Bad sectors can be "soft" (logical) or "hard" (hardware, physical), depending on what is making the sector inaccessible. In case of power loss, bit rot (more likely on floppy disks), or firmware issues, the on-disk format can be corrupt beyond what the error correcting code can fix. This is a "soft" bad sector: writing over the corruption would succeed.[1]
On the other hand, sectors broken physically cannot be restored: writing would fail, forcing a remap. A new drive may start with some innocuous bad sectors due to manufacturing flaws. Larger patches occur throughout use, due to head crash, wear-and-tear, physical shock, or dust intrusion.[2] [1]
On solid-state drives, flash wear or flash controller error may also cause bad sectors.[3]
Bad sectors may be detected by the operating system or the disk controller. Most file systems contain provisions for sectors to be marked as bad, so that the operating system avoids them in the future. Disk diagnostic utilities, such as CHKDSK (Microsoft Windows), Disk Utility (on macOS), or badblocks (on Linux) can actively look for bad sectors upon user request.
With the advent of SMART-enabled disk controllers (see below), the burden of avoiding bad sectors more commonly falls to the disk. Some newer file systems such as Btrfs and ZFS do not have a bad-block avoidance feature at all.[4] Software tools that look for bad blocks still have a use case: by issuing writes at detected bad sectors, one can expedite the remapping process, avoiding further attempts at reading the bad sector.[5]
When a sector is found to be bad or unstable by the firmware of a disk controller, a modern (post-1990) disk controller remaps the logical sector to a different physical sector. Typically, automatic remapping of sectors only happens when a sector is written to - failed reads remain marked "pending". In the normal operation of a hard drive, the detection and remapping of bad sectors should take place in a manner transparent to the rest of the system and in advance before data is lost. There are two types of remapping by disk hardware: P-LIST (mapping during factory production tests) and G-LIST (mapping during consumer usage by disk microcode).[6]

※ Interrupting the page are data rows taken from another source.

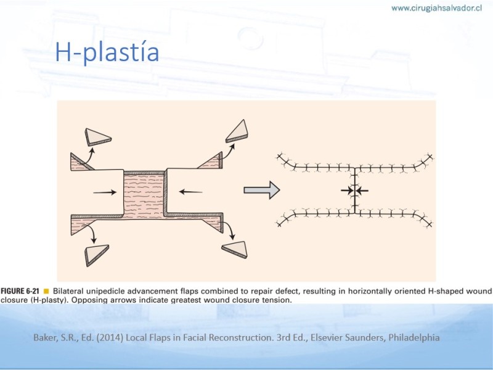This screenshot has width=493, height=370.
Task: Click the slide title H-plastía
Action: [107, 52]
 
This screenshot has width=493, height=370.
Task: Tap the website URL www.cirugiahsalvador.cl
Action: [436, 8]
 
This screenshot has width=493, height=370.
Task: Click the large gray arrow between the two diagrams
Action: [261, 190]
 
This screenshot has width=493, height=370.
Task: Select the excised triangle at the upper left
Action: [98, 137]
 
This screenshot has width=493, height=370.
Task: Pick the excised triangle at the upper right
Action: [237, 131]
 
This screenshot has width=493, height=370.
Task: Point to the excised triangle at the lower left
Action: [97, 255]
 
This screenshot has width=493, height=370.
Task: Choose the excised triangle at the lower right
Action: [235, 250]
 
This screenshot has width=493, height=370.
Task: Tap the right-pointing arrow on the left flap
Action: [105, 192]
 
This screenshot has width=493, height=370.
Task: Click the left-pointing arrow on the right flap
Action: [190, 192]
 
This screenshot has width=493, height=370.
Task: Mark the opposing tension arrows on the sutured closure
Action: [355, 191]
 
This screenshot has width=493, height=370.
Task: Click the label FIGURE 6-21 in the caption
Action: [20, 291]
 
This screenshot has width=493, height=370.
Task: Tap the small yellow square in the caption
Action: [46, 291]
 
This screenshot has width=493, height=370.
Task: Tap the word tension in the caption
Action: [275, 300]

Utilities can read the Self-Monitoring, Analysis, and Reporting Technology (SMART) information to tell how many sectors have been reallocated, and how many spare sectors the drive may still have.[7] Because reads and writes from G-list sectors are automatically redirected (remapped) to spare sectors, it slows down drive access even if data in drive is defragmented. Once the G-list is filled up, the storage unit must be replaced.[8]
Compared to ATA, the SCSI command set allows finer-grained management of bad sectors. Users can read the G-LIST, control whether automatic remap is performed, and use a dedicated command to manually remap if needed. The command set also provides a way to perform low-level format with .[9]
The Windows program ATATool can be used to create deliberate "soft" bad sectors by manipulating the sector Error correction code (ECC) data. This can be used to verify bad sector support in disk utilities and forensic tools. For instance, to make sector 10 bad: ATATOOL /BADECC:10 \\.\PhysicalDrive1
hdparm has a command that works similarly. For newer drives, it can alternatively use to "flag" a sector as bad: the drive controller would not attempt to read, but fail immediately.[5]
In a 2007 study, CERN observed 1.53 million hard drives from 30 models over 32 months and analyzed the drive read errors returned. They noted that 3.5% of drives developed "latent read error" (i.e. unreadable bad sector), and that a disk with a bad sector is more likely to develop more. Bad sectors cluster spatially (in a 10 - MB neighborhood) and temporally. Errors recovered by ECC, which are reported by enterprise drives (using the SCSI command set), also suggest a higher chance of a bad sector in the future.[10]